The previous demo made me dig deeper into dithering algorithms. It's something I should have done years ago, as I've been using simple random dithering now and then, and I hadn't even thought of gamma correction. One algorithm in particular caught my eye: Riemersma dithering, which uses the Hilbert curve. Compared to the usual matrices for error diffusion, the curve approach seemed easier to implement in some ways, as it has fewer edge issues.

More interestingly, it struck a chord with my earlier experiments with space-filling curves in image processing. So it was a kind of familiar territory, but it also seemed esoteric enough that I could imagine making some new discoveries. For example, play with other plane-filling curves besides the Hilbert.

The first image uses the boustrophedon curve, which makes the vertical wave patterns I recall from a number of non-dithering demos. The second curve is what I call the diagstrophedon, a diagonal zig-zag starting from the top left corner, and I think its wavy artefacts make a nice match for Venus's hair.

Then in image 3 we have Hilbert, which doesn't seem to make any particular artefacts, and I guess that's a good thing for dithering. Finally 4 uses the Peano curve, which makes some fun wiggles in light areas.

#dithering #riemersmadithering #stippling #halftoneart #raster #pixelart #hilbertcurve #peanocurve #planefillingcurve #spacefillingcurve #pythoncode #opengl #algorithmicart #algorist #mathart #laskutaide #ittaide #kuavataide #iterati

Yet another optimized Voronoi tiling. This was supposed to be a simpler alternative to the previous tiling approach, but I ended up going down a rabbit hole of various dithering algorithms.
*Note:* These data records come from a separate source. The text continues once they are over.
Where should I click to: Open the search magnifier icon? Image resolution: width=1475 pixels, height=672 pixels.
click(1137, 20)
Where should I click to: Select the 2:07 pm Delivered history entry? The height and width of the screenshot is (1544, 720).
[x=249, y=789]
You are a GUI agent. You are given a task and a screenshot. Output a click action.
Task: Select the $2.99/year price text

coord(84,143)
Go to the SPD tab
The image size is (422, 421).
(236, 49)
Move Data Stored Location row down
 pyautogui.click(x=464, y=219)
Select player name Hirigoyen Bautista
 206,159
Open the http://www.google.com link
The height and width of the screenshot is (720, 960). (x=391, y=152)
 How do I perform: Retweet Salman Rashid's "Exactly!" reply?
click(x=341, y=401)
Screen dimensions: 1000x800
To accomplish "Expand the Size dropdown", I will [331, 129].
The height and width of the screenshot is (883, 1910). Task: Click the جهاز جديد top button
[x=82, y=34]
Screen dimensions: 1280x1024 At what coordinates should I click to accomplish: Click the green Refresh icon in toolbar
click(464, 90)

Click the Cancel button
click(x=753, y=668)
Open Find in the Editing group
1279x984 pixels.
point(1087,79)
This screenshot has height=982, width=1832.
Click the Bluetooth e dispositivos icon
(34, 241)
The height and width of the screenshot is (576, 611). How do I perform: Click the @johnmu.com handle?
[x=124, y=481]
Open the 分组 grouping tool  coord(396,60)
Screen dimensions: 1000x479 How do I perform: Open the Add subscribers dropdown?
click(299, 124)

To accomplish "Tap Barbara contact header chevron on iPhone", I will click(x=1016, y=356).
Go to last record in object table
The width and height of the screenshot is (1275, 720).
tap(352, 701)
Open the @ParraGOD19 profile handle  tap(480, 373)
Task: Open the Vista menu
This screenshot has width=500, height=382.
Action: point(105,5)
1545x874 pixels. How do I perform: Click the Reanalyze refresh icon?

Instead of the equal-sum partitions, this uses regular dithering to find the Voronoi seed points, and the tile areas are inversely proportional to the colour values. My simple random dithering didn't work as well as expected, so I started to look into alternatives. I was of course aware of Floyd-Steinberg, and as I grew a bit tired of this demo, I ended up cheating a little by using a ready-made library. Since I was using PIL for image handling anyway, I could simply use its format conversion functions to get a 1-bit image, which uses F-S by default.

As before, I planned to use edge detection to get smaller tiles at the contrast edges. However, it didn't work so well with dithering, as it would concentrate basically all seed points at the edges. So here I used a mix of edge detection and the original. I think it worked out nicely here, as the bright colours often coincide with areas of small detail, while the dark background doesn't need much resolution.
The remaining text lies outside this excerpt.